Fall 6: Der Täter der Anfangstat schädigt eine Person, die mit dem Opfer der Anfangstat verbunden ist, und das Opfer der Anfangstat schädigt eine Person, die dem Täter der Anfangstat ähnlich ist. Ein unbekannter Mann vergewaltigt Elses Tochter. Else besorgt sich einen Revolver. Im Minirock geht sie nun nachts durch die übelsten Ecken der Stadt. Sobald ein Mann sie gierig angafft oder gar anspricht, erschießt sie den Mann.
Was Rache ist, verdeutliche ich abschließend mit einer kleinen, allgemeinen Geschichte. Rachegeschichten haben nämlich immer diese Form. Ich nenne solche Geschichten deshalb Formgeschichten. Die Formgeschichte zur Rache geht so:
Die Geschichte beginnt mit der Anfangstat des Täters. Die Anfangstat ist dem Täter zuzurechnen. Der Täter ist für die Anfangstat verantwortlich. Die Anfangstat des Täters ist für das Opfer schlecht und geschieht gegen dessen Willen. Der Täter fügt dem Opfer durch die Anfangstat einen Schaden zu. Die Anfangstat ist eine Schädigung des Opfers. Der Täter ist nicht berechtigt, dem Opfer einen Schaden zuzufügen.
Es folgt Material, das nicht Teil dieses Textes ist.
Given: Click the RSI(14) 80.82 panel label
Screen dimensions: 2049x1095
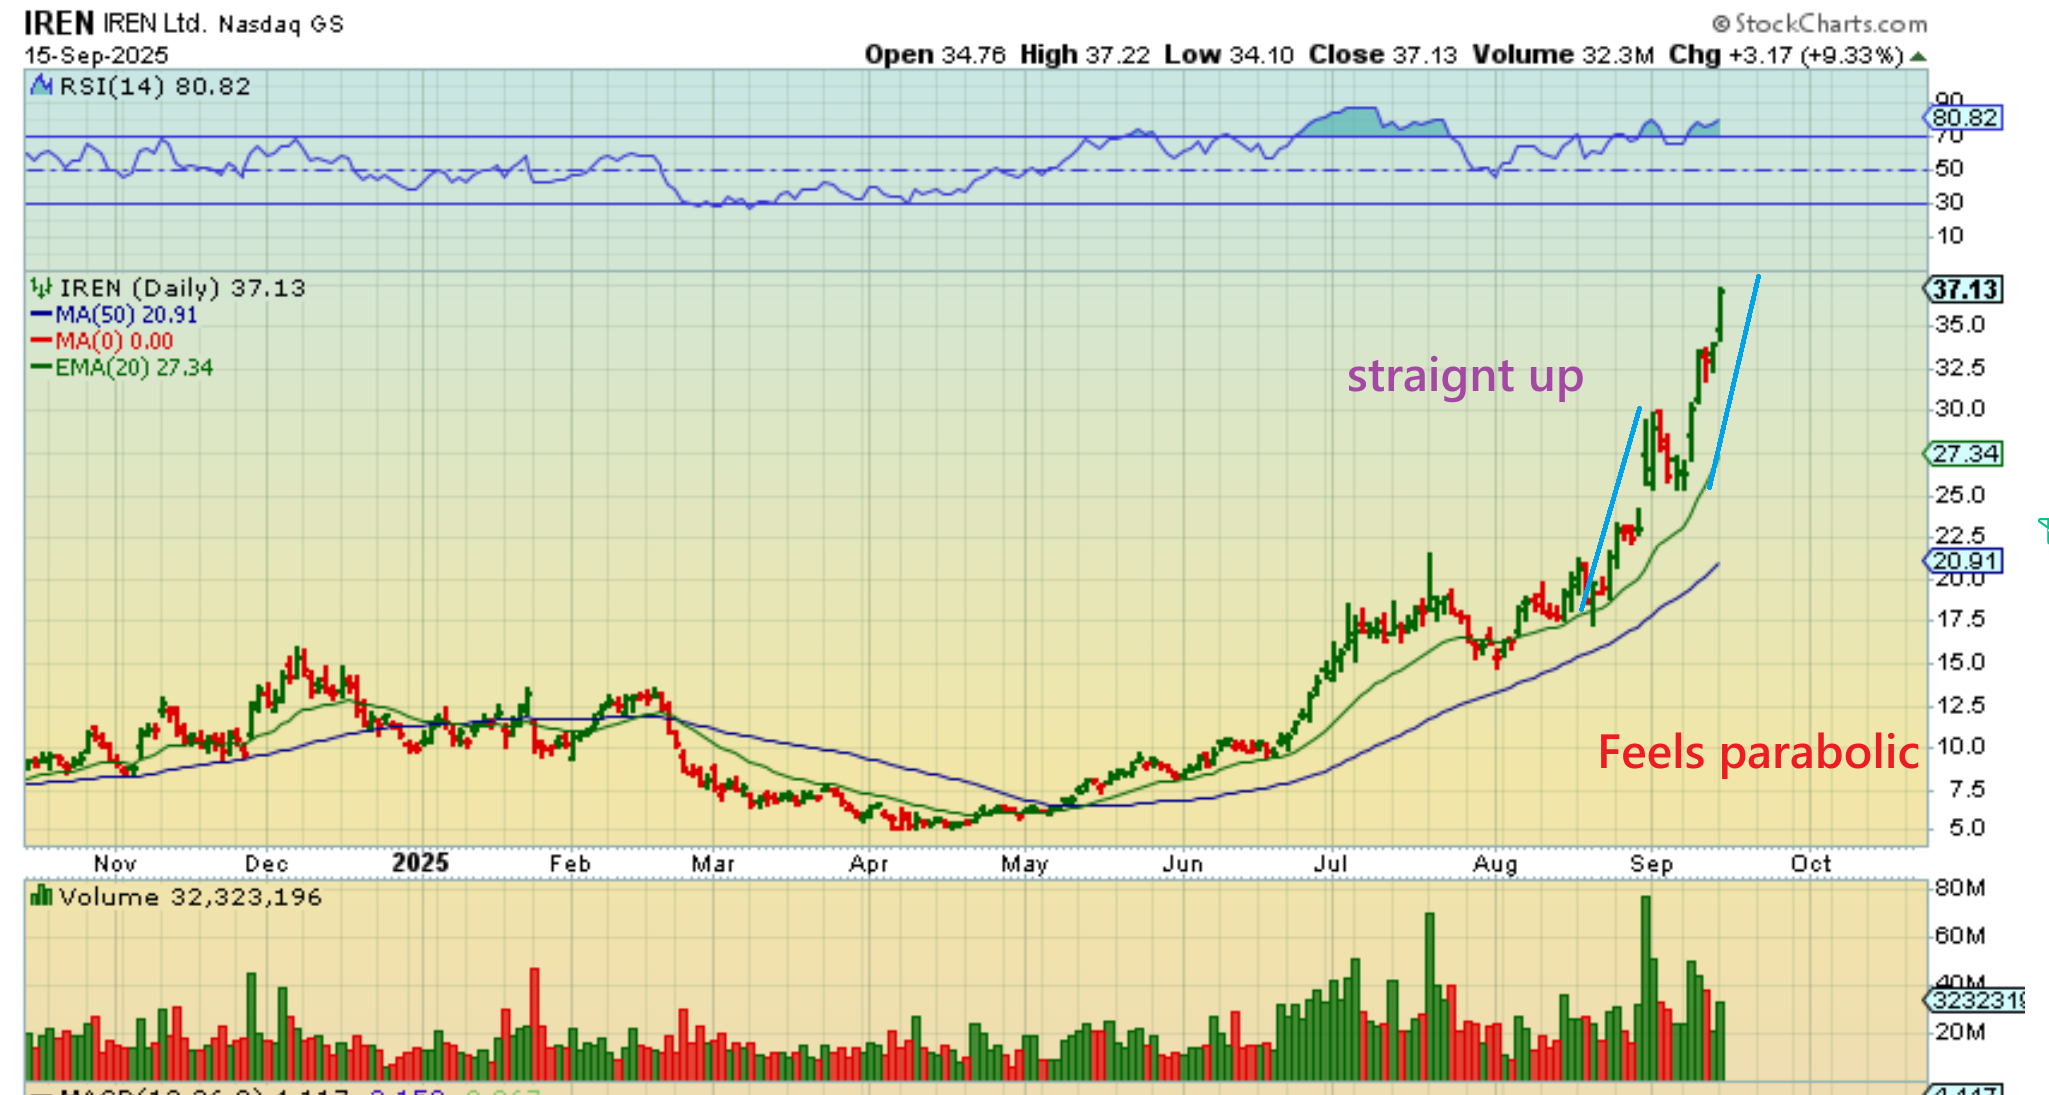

Das Opfer nun überlegt, wie es den Täter umgekehrt schädigen kann. Um zu überlegen, wie es dem Täter schaden kann, braucht das Opfer Zeit. Während dieser Zeit vergisst das Opfer keineswegs, was der Täter ihm angetan hat. Und oft malt sich das Opfer während dieser Zeit mit Lust und Freude aus, wie es sich am Täter rächen wird, wie das Opfer nun seinerseits dem Täter ein Übel zufügen wird. Bei nächster Gelegenheit wird das Opfer der Anfangstat selbst zum Täter einer Rachetat und fügt dem Täter der Anfangstat ein Übel zu. Dabei schädigt das Opfer den Anfangstäter nicht einfach so. Das Opfer der Anfangstat fügt dem Täter der Anfangstat genau deshalb einen Schaden zu, weil der Täter der Anfangstat dem Opfer der Anfangstat vorher einen Schaden zugefügt hat.
Die Wörter, die ich kursiv geschrieben habe, sind Platzhalter. Ich kann jede besondere Rachegeschichte in die Form dieser allgemeinen Geschichte nacherzählen. Dazu muss ich nur die Platzhalter ausfüllen. Für das Beispiel von Tarek und Orhan wären die Platzhalter so zu ersetzen: Tarek ist der Täter; Orhan ist das Opfer; die Anfangstat besteht darin, dass Tarek Orhans Sattel beschmiert; das Übel, das Orhan später Tarek zufügt, ist: Orhan zerschneidet Tareks Bremskabel.